The first is vibe coding. Andrej Karpathy coined the term in February 2025 for exploratory, AI-assisted building where you describe what you want in natural language, generate code, run it, and iterate based on what you see. The approach deliberately skips deep code review in favour of fast experimentation.

The second is spec-driven development. By mid-2025, tools like GitHub's Spec Kit and Amazon's Kiro formalised the counter-approach. You write detailed specifications first, then AI generates production code against that contract. The output is structured, documented, and maintainable.

These aren't competing philosophies. They're different modes for different purposes.

Two modes, two tracks

Vibe coding fits Discovery. You're exploring problem spaces, testing assumptions, and building artifacts to validate direction. Speed matters more than architecture. When you can go from concept to testable prototype in an afternoon instead of a week, the explore-and-validate loop tightens considerably.

Spec-driven development fits Delivery. You've validated what to build, and now you need production-ready systems. The specification becomes the source of truth, and quality, security, and scalability matter here.

This maps directly onto Dual Track. Discovery uses vibe coding for rapid exploration while Delivery uses spec-driven approaches for reliable execution.

The updated model

The basic Dual Track structure remains intact, with Discovery running ahead and Delivery working in parallel. But Discovery prototypes can now be functional code rather than wireframes, and Delivery can start from working artifacts rather than documents. The translation step between tracks gets smaller.

Think of Discovery as a foundation layer that runs continuously and stays slightly ahead. Vibe coding belongs here for rapid prototyping and validation. Delivery runs parallel but offset, using spec-driven development to build production systems from validated inputs.

The Double Diamond phases map onto this as well. Discover and Define happen in the foundation layer, while Develop and Deliver happen in the execution layer.

Three things to adjust in practice. First, let Discovery prototypes get closer to real code. Second, treat specification quality as a core skill for your Product Trios. Third, experiment with tighter feedback loops as both tracks accelerate.

One thing to be cautious about: don't mix up the modes. Using vibe coding in Delivery creates technical debt quickly, and applying spec-driven rigour too early in Discovery kills the exploration you need. The discipline is knowing which mode fits which track.

Where this goes

Looking ahead, protocols like MCP could simplify the handoff between tracks even further. When tools connect directly – Figma's design system feeding into AI coding tools, for example – the translation step between Discovery and Delivery shrinks.

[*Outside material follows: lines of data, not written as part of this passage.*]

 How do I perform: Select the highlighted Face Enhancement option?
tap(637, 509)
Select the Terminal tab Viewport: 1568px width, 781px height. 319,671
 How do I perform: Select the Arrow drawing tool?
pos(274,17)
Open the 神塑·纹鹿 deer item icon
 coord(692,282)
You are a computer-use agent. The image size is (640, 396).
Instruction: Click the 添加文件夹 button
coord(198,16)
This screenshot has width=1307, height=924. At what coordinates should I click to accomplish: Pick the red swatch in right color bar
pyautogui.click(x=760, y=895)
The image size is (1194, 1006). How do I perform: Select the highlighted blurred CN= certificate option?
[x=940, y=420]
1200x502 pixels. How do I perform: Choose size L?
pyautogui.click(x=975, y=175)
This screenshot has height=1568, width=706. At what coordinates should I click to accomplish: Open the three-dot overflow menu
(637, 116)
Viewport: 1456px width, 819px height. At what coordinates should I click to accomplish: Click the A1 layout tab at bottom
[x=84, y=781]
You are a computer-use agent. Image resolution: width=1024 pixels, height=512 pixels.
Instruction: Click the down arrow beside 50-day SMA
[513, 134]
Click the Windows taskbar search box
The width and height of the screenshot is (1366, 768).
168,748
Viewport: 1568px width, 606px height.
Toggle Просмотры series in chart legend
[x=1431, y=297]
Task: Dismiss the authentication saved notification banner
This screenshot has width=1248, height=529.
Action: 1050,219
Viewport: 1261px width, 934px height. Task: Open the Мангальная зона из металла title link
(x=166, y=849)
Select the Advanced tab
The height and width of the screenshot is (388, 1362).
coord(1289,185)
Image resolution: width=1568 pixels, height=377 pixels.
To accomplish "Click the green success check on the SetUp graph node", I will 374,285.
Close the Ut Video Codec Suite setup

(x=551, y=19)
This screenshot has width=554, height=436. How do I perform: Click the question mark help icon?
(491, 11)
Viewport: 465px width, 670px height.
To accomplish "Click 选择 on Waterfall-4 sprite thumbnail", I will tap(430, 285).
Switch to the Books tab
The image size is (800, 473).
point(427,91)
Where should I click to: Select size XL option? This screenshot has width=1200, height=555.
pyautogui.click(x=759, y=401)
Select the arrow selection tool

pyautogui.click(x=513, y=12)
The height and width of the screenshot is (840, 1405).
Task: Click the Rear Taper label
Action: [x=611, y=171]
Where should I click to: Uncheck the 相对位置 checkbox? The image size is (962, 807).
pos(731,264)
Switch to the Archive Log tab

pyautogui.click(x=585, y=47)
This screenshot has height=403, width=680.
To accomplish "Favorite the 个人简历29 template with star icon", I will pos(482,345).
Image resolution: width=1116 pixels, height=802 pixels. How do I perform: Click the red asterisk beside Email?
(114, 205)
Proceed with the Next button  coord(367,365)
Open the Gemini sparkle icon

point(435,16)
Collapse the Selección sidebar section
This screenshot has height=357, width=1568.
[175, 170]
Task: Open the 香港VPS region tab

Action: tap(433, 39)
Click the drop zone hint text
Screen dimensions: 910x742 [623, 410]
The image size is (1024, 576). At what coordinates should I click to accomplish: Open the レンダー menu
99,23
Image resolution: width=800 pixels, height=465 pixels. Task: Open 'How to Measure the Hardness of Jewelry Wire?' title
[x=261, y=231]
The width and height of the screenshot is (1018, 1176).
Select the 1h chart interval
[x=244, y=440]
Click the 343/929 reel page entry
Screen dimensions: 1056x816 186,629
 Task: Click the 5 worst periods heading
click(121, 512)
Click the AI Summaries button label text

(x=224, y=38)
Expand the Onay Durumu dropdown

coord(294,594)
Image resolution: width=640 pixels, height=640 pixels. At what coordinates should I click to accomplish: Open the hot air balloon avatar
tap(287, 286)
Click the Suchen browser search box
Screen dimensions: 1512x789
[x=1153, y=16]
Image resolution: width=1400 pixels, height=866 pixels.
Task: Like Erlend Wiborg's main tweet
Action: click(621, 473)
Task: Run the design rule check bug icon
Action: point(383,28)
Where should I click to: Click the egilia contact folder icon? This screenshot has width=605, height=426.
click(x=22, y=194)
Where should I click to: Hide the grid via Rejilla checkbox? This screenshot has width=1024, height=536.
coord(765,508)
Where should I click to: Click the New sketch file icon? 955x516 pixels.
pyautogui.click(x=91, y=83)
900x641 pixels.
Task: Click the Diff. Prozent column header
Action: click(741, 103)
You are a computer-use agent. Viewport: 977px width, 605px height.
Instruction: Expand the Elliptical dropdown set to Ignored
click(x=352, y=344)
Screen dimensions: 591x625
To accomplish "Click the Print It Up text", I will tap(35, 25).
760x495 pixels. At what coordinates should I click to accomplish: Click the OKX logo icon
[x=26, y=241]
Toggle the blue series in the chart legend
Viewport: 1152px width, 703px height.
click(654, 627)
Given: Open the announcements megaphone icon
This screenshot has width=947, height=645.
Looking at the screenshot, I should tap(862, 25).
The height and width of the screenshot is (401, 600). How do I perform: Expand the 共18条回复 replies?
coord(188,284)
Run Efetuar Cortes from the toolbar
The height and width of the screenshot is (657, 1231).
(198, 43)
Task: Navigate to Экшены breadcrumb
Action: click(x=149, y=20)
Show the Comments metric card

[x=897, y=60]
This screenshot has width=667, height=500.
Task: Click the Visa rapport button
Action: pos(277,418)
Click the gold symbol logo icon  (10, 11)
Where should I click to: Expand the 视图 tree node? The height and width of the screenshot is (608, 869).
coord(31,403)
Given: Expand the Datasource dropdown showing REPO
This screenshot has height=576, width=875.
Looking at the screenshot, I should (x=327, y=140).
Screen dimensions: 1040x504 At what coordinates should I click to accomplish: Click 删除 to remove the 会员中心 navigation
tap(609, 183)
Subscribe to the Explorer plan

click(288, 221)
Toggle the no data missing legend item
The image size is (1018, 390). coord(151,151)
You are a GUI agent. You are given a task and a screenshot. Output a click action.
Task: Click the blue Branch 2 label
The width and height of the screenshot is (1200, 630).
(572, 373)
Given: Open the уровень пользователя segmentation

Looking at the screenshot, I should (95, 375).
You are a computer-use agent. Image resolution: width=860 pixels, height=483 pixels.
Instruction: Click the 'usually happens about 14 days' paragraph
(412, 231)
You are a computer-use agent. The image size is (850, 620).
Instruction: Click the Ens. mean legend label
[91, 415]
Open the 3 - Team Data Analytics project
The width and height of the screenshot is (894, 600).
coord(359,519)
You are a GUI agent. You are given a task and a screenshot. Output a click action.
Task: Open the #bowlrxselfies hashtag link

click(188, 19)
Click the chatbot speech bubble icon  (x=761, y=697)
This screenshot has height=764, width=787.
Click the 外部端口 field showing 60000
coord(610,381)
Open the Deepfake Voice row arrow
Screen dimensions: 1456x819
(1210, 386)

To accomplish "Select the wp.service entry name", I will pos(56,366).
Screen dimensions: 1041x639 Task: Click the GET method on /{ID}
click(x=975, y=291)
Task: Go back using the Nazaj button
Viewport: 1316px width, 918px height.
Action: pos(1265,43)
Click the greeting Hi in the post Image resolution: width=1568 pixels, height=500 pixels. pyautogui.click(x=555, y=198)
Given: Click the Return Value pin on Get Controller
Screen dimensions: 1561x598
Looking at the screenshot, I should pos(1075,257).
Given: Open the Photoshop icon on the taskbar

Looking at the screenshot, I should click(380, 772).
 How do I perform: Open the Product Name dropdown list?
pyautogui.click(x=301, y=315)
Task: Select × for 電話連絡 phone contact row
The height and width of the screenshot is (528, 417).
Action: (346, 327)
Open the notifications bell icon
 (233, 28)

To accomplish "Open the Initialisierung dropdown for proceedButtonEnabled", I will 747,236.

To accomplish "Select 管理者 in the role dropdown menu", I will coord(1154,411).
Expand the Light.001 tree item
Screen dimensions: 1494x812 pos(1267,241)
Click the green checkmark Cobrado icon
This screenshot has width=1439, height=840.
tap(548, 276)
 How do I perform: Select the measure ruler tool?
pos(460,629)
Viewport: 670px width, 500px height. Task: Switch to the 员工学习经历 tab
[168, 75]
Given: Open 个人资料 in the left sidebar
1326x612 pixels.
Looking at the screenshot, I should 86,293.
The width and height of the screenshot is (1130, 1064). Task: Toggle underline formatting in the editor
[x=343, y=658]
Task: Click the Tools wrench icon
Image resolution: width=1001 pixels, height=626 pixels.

For mature products with established design systems, this might mean that Discovery prototyping can happen with real components from the start. In brownfield environments especially, vibe coding's exploratory looseness could become less necessary when the system already encodes your patterns. The boundary between exploring and building would thin naturally.

Wrapping up

The Double Diamond gave us phases. Dual Track gave us parallel tracks. The evolution now emerging is tracks that share context continuously, connected by design systems that both humans and AI tools can work with. The foundations are there – the workflow just needs to catch up.